To get rid of them, we bought a pistol crossbow and shot at the weasels, but to no avail, so we bought a large bogan and arrowheads, which were the murder weapons this time. I set the arrows in preparation for the weasel and kept them in the storeroom. ……” (Defense Opening Statement)
During the questioning of the defendant, he similarly testified in a quavering little voice that the purchase of the murder weapon was to exterminate the weasels that had killed his beloved raven chicks.
I bought it to kill the weasels in the cage, not the ones moving around outside. At the time, all I could think of was exterminating them, so I bought a large …… borgun.”
On the day of the incident, however, she said, “I don’t remember what I was doing that morning. I was worried about whether I could talk to Mr. A, but he was very polite and I felt relieved and my anxiety disappeared. I don’t remember what happened after that. I lost my mind , and then I became dazed and confused, and even when I tried to think, I couldn’t understand anything,” she said, repeating that she had no memory of the important part.
Prior to the trial, two doctors conducted a psychiatric evaluation of the defendant and each gave a different opinion. In his ruling, Judge Hiroshi Ohno said, “I can’t adopt either of them, but they both agree that the defendant suffered from obsessive-compulsive disorder,” and while acknowledging the influence of the disorder, he said, “I don’t remember the points that are disadvantageous to me, and I remember the points that are not disadvantageous to me. The defendant’s statement is difficult to believe,” he said, rejecting the defense’s argument and admitting that he was capable of responsibility.
The defendant’s attacks, including persistent demands for an apology, tear gas spraying, use of firecrackers, and attacks with a bogan, originally stemmed from his obsession with and frustration with the actions of others. What is the nature of the “obsessive-compulsive disorder” that is said to have influenced these attacks? A psychiatrist, speaking anonymously, explains.
A typical symptom is the need to wash one’s hands several times, or returning to one’s house several times because one is worried that one forgot to turn off the key or the gas. Even though you think it’s ridiculous and impossible, you can’t help but repeat it.
Some people can’t do anything else until they have washed their hands ten times.
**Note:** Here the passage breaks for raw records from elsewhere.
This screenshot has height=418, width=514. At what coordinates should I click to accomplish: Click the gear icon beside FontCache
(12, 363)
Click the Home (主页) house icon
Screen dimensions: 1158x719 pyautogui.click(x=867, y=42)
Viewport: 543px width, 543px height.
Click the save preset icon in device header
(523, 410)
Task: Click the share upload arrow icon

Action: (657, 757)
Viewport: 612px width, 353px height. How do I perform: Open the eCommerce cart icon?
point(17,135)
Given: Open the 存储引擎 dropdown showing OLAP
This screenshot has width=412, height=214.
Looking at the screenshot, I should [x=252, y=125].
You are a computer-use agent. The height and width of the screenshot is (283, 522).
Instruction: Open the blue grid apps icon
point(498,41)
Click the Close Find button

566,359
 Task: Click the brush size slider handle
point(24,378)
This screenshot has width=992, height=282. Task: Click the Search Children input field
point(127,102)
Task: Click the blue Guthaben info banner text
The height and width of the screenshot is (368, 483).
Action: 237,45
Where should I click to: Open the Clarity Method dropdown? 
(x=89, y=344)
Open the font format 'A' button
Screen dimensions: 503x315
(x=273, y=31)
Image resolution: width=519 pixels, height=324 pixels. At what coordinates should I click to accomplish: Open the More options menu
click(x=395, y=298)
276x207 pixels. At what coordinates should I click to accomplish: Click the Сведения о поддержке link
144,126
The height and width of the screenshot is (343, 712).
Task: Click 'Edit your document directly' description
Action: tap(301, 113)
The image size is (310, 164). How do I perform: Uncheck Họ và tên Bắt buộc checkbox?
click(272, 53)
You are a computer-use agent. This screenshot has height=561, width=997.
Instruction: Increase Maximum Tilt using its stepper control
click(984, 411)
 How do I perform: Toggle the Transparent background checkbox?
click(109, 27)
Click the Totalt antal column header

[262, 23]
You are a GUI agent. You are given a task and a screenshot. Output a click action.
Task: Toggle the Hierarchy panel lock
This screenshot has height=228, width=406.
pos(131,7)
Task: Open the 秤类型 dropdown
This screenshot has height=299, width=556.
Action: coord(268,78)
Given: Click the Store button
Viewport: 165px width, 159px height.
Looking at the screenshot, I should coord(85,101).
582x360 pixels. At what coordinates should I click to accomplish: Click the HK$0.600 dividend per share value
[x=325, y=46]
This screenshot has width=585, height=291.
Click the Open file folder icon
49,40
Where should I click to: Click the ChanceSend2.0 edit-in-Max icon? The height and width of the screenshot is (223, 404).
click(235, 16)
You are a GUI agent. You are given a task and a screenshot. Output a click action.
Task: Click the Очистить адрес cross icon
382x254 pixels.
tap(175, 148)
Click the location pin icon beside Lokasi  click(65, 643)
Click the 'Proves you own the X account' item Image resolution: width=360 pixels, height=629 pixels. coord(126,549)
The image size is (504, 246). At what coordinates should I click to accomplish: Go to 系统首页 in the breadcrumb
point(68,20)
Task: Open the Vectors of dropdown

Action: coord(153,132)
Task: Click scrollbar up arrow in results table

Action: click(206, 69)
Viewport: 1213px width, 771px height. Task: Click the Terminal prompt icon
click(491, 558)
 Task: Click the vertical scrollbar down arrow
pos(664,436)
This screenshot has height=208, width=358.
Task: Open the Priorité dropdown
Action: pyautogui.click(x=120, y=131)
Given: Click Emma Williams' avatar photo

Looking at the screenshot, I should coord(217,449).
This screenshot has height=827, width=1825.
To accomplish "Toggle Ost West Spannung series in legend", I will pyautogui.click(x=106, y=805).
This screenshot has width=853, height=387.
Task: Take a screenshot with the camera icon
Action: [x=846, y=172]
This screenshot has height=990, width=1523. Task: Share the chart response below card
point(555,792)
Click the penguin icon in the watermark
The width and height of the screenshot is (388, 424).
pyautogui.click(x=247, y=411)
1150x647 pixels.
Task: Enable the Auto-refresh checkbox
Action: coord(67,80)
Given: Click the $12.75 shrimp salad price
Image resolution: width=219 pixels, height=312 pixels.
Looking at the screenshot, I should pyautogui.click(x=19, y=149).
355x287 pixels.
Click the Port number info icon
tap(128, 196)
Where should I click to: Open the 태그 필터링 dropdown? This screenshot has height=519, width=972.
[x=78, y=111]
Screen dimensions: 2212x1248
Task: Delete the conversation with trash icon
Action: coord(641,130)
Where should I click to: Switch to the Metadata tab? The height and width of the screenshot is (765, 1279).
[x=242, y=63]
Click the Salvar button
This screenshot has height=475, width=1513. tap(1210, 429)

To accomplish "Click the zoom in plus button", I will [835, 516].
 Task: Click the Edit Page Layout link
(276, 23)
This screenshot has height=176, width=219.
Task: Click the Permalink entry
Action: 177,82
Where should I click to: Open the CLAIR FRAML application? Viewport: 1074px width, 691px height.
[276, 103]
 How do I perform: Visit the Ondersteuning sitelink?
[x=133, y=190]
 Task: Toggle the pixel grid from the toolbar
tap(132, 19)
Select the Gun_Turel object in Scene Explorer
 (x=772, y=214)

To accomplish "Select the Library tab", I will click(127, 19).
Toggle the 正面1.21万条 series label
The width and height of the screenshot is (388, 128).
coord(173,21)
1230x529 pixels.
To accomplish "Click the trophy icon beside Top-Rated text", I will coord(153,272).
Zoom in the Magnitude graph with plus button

If the act is interrupted by another person talking to them in the middle of the act, they have to start over from the beginning, which may lead to aggression toward others.
It is tempting to speculate on various causes, such as one’s upbringing history or environmental factors, but “it is said that there are biological factors, and everyone has the potential to become like this,” so it is best not to think of it as someone else’s problem. Treatment with medication and cognitive-behavioral therapy is possible, so please consult the clinic if you have any problems.
The presiding judge, Mr. Ohno, who sentenced the defendant to three years in prison, said at the sentencing, “I would like to make him understand the seriousness of his responsibility and greatly hope that he will recover with treatment. The defendant kept prostrating himself on the desk and crying.
Interview and text by： Yuki Takahashi
Observer. Freelance writer. She is a freelance writer and has written many books, including "Tsukebi no mura: rumor killed five people? (Shobunsha), "Runaway Old Man, Crime Theater" (Yosenya Shinsho), "Kanae Kijima: The Secret of Dangerous Love" (Tokuma Shoten), "Kanae Kijima Gekijo" (Takarajimasya), "Kasumikko Club: Daughters' Court Hearings" (Shinchosha), and many other writings based on interviews on murder cases and court hearings.